Various studies have been released that examine the marriage and divorce rates of certain occupations. Due to high stress levels, long or odd hours, and even job descriptions that involve a little too much touchy-feely time with customers, the jobs on this list rank highest when it comes to risk for divorce. If you’re in one of the industries below, don’t use that as an excuse for letting your marriage fall apart. Instead, prove that you’re the exception, and maybe schedule an extra counseling session or two, just in case.

  1. Fish and game wardens: The study conducted by the Journal of Police and Criminal Psychology, led by a professor emeritus at Radford University, found that fish and game wardens split up with their spouses at a rate of 25.5%, more than 9% higher than the average reports coming from Americans overall. Depending on your education, experience, and employer, you can make a decent living working as a fish and game warden, but the power trip you get protecting wildlife but not translate well into the domestic world.
  2. Dancers and choreographers: Dancers and choreographers have the highest divorce rate of any other occupation, and we guess we’re not that surprised. With tight clothes, lots of intimate partner practice time, and a job description that requires you to get down and dirty (even ballet is pretty erotic), temptation is everywhere.
  3. Bartenders: Similarly, we’re not super surprised with the bartender connection. The attractive girls and guys who serve you drinks and compete for tips have the second highest divorce rate, at 38.4%.
  4. Extruding machine operator: You can make all sorts of dirty jokes about why this occupation made the list, but we’ll blame the occasional night and weekend shifts and rapid decline in employment opportunities.
  5. Telephone operators: Telephone operators land in the top 10 occupations with high divorce rates, and we can’t blame them. An entire day of people hanging up on you or yelling at you? If your spouse isn’t whispering sweet nothings into your ear the rest of the time, we don’t see how you could possible stay sane, or even civil.
  6. Massage therapists: The Journal of Police and Criminal Psychology study found that massage therapists have a divorce rate of 38.2%, one of the highest. There’s only so much scientific and medical justification for groping, caressing and rubbing if you’re attracted to your client.

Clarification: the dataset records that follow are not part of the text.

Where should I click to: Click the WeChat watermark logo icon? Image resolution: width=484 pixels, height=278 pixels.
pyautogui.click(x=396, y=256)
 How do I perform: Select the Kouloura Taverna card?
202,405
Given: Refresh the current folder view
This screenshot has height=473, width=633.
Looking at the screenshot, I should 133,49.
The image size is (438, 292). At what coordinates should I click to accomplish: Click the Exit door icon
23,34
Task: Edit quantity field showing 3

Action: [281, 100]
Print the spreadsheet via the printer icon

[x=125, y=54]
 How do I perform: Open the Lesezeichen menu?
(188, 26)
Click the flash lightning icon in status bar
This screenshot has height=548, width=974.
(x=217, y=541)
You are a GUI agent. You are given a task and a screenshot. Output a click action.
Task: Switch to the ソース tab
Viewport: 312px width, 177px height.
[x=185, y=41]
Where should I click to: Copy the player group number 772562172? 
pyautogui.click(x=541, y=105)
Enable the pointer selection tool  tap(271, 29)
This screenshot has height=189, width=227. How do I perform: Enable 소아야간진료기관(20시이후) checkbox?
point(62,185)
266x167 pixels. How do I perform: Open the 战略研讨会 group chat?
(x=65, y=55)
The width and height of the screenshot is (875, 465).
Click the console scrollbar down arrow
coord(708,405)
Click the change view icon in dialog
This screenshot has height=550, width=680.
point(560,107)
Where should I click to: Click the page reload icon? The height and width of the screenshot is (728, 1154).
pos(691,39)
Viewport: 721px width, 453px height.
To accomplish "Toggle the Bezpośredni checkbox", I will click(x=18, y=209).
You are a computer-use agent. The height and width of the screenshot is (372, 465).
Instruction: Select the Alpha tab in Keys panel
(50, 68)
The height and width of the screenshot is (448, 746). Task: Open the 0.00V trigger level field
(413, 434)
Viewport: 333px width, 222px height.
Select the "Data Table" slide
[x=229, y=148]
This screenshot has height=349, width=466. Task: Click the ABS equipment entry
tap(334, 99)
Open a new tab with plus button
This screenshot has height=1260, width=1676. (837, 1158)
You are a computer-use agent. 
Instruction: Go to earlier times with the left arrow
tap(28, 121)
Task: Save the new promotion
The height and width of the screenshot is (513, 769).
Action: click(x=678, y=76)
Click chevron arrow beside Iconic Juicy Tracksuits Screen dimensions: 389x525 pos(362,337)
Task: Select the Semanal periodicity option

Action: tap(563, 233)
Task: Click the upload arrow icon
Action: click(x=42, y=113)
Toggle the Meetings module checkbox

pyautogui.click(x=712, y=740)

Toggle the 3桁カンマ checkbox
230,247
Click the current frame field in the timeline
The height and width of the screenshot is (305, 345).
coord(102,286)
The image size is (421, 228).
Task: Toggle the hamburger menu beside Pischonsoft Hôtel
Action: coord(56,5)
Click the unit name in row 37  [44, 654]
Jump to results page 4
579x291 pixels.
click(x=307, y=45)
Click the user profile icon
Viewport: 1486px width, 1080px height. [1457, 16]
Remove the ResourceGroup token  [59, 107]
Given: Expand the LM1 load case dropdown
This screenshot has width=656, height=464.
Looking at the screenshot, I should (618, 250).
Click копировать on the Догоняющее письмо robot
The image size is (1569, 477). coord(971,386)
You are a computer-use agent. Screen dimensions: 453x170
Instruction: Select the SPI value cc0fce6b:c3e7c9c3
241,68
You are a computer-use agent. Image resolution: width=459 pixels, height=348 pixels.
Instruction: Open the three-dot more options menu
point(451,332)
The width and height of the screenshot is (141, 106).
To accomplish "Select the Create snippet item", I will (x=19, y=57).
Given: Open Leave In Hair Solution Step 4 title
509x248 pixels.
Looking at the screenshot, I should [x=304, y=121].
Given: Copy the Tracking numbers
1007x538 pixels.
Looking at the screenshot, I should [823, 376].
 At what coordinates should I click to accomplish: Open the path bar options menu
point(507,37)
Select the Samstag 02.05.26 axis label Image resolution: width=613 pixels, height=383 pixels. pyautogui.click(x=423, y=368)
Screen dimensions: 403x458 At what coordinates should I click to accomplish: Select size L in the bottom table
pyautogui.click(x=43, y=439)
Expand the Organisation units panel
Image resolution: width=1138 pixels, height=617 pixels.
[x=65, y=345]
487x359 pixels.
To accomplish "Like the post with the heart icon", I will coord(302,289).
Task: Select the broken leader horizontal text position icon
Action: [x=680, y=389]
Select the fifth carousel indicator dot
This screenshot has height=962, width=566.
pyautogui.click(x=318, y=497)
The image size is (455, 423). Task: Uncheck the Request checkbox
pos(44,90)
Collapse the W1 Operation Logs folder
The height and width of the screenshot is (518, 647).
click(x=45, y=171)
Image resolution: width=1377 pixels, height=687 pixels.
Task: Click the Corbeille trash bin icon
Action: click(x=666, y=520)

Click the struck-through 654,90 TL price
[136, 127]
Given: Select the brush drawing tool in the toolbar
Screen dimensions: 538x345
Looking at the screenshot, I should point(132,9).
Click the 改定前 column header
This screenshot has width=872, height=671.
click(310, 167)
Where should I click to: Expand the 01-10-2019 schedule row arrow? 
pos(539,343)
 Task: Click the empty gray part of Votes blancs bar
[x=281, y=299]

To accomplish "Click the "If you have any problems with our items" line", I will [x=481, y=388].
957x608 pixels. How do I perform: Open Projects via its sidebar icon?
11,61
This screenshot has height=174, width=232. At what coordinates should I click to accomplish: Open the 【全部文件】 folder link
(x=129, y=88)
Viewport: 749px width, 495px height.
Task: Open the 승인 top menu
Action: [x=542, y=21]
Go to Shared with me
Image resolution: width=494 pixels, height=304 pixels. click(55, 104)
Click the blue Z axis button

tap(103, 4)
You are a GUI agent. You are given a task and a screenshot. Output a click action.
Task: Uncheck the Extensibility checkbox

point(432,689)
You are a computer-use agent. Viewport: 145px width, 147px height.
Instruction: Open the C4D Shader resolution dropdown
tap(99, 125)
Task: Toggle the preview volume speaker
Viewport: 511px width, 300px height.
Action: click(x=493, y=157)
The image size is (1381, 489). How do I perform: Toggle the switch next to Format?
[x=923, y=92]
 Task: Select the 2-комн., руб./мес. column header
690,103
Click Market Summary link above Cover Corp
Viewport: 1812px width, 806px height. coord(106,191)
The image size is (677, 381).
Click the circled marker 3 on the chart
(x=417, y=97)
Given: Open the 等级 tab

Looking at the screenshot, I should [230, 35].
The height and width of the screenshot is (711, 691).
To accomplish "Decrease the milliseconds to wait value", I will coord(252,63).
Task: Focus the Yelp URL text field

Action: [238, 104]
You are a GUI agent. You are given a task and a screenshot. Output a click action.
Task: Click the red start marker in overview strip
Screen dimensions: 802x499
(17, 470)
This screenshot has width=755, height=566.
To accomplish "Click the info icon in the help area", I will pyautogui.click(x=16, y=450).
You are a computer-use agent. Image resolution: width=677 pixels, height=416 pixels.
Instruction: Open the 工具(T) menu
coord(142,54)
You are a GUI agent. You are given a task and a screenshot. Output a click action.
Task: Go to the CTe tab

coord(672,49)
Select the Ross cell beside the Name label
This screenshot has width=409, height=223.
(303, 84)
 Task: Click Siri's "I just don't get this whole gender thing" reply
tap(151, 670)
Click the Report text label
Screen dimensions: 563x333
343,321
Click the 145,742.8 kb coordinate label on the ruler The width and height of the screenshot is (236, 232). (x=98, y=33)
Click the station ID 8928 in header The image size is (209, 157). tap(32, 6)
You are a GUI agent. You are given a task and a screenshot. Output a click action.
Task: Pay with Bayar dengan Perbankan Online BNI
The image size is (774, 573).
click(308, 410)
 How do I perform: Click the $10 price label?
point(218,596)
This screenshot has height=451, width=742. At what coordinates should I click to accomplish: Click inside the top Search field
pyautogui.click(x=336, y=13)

  7. Food and tobacco factory workers: There’s a 30% divorce rate for people working in food and tobacco factories. The Bureau of Labor Statistics estimates that this occupation also carries one of the highest risks for injury and illness, particularly if you’re in dairy or seafood. Workers in this industry also account for 54% of all jobs in America.
  8. Gaming cage worker: Gaming cage workers carry about the same divorce rate as extruding machine operators, with a slightly higher risk. Also possibly one of jobs where ethics comes into play more often than not, gaming cage workers are responsible for changing out money for chips, and handling all the cash and paperwork that fuels the casino. This industry also has a pretty bleak employment outlook for the next few years.
  9. Gaming service worker: With a divorce rate at just over 31%, gaming service workers may want to rethink heading to the Little White Chapel on their lunch break. Competition is high for this profession, which includes jobs in surveillance, personnel and operations management, slot key supervision, bet takers, and table dealers.
  10. Psychiatric nurses and home health aides: Taking care of mentally unstable or physically challenged individuals who aren’t related to you takes a lot of patience, commitment and understanding. A typical day — no matter what your exact job description is — can be physically and emotionally draining as you deal with intimate tasks like bathing and changing, as well as frustrating calls to insurance companies or absent family members. You’ll need an understanding spouse to deal with your own mood swings after work.